A French president with a prickly attitude toward NATO is nothing new. Macron, however, has gone further than his predecessors in treating other aspects of the United States as a threat to him and his.
In November, Macron called up the Times’s Ben Smith to vent about how the U.S. mainstream media was covering his administration: According to Smith, “The [French] president has some bones to pick with the American media: about our ‘bias,’ our obsession with racism, our views on terrorism, our reluctance to express solidarity, even for a moment, with his embattled republic.”
Macron and his cabinet opened up another front of attack last fall: a battle against American social sciences. In an Oct. 2 speech, he warned against French universities ceding intellectual ground to “Anglo-Saxon traditions based on a different history, which is not ours,” including “certain social science theories entirely imported from the United States.” Later that month, his education minister warned that “there’s a battle to wage against an intellectual matrix from American universities.”
Last week, this French government added some teeth to this rhetoric, according to the Times’s Norimitsu Onishi and Constant Méheut: “Stepping up its attacks on social science theories that it says threaten France, the French government announced this week that it would launch an investigation into academic research that it says feeds ‘Islamo-leftist’ tendencies that ‘corrupt society.’”
As a U.S. university-based social scientist who writes regularly for a mainstream media outlet, I could be flattered that me and mine ostensibly pose such an existential threat to the Fifth Republic. Instead, I must confess to confusion. Having resided in the belly of the U.S. academic beast for decades, the notion that it poses a threat to the French marketplace of ideas strikes me as borderline absurd.

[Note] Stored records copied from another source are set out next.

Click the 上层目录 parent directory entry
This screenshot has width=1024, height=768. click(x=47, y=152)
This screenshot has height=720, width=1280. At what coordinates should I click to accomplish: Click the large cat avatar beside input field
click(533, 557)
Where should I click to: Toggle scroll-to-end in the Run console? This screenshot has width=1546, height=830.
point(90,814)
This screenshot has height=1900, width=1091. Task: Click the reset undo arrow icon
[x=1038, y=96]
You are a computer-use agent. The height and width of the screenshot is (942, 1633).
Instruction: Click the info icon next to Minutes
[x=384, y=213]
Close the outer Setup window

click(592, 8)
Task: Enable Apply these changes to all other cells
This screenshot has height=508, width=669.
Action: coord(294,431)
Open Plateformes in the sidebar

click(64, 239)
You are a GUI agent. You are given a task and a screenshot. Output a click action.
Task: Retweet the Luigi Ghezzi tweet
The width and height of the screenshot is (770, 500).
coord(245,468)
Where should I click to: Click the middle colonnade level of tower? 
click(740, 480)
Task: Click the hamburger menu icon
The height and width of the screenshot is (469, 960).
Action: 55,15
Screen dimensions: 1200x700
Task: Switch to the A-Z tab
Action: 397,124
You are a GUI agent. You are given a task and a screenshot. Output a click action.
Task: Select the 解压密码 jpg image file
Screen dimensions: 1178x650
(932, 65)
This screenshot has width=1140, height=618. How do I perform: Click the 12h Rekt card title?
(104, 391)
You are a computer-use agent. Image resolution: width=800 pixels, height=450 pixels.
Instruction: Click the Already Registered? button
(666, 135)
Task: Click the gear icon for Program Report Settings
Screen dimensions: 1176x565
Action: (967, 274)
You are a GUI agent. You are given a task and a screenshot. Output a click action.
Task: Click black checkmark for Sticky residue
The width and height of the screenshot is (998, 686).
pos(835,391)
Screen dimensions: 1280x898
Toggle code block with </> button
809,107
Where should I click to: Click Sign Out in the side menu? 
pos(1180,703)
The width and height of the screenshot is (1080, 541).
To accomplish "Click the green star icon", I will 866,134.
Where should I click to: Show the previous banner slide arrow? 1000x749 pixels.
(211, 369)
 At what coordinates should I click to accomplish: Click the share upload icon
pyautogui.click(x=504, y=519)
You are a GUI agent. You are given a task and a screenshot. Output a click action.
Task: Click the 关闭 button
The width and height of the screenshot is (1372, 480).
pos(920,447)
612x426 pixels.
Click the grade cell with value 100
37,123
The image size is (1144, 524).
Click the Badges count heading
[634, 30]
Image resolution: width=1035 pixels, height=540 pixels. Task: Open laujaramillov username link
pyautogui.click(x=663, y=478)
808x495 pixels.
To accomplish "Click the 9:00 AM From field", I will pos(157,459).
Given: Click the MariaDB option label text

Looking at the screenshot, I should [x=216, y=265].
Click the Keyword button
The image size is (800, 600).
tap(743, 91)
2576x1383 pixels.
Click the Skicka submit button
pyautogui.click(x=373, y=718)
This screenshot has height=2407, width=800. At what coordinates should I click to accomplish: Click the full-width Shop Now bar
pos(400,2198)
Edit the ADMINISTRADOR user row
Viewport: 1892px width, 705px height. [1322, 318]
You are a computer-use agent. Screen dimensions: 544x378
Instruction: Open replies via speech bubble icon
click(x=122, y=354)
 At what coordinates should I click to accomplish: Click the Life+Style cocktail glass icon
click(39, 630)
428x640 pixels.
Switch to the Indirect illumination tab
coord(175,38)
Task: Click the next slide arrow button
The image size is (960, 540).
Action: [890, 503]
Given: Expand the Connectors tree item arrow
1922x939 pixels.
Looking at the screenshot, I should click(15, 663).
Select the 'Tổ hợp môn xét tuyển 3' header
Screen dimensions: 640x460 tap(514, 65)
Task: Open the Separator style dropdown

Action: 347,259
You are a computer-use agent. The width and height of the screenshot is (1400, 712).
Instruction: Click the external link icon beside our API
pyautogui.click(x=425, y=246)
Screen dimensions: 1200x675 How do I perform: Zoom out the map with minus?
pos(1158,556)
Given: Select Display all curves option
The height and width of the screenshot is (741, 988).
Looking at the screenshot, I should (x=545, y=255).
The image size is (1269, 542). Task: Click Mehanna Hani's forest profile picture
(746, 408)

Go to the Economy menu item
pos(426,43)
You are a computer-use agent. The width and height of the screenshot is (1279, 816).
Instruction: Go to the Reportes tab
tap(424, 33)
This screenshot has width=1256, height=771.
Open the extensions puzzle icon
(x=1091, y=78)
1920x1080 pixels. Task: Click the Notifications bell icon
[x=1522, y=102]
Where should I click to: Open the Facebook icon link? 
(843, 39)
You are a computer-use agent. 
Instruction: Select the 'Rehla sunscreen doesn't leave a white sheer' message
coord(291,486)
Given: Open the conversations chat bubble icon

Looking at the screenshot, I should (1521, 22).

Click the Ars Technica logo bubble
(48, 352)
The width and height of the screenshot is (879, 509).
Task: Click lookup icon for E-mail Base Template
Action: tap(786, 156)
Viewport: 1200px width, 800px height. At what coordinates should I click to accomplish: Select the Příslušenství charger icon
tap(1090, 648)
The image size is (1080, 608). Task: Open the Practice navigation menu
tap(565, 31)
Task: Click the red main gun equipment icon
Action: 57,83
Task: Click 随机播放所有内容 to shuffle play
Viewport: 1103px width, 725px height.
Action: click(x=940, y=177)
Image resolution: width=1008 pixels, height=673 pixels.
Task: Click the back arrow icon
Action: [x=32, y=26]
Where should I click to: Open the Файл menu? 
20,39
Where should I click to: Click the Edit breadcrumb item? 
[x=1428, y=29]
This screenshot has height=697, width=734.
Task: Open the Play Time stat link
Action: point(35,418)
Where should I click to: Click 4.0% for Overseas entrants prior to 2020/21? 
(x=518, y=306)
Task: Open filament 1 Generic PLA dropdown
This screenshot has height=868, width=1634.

The most obvious tell is Macron’s deluded claim that the U.S. ideas he opposes, namely postcolonial thought, are an American invention. My first exposure to these ideas was as an undergraduate in the late 1980s, about which I remember two things: I received the worst grades in my life on the subject matter, and that subject matter consisted primarily of U.S. interpretations of Michel Foucault and Jacques Derrida. Spoiler alert: Those dudes were French.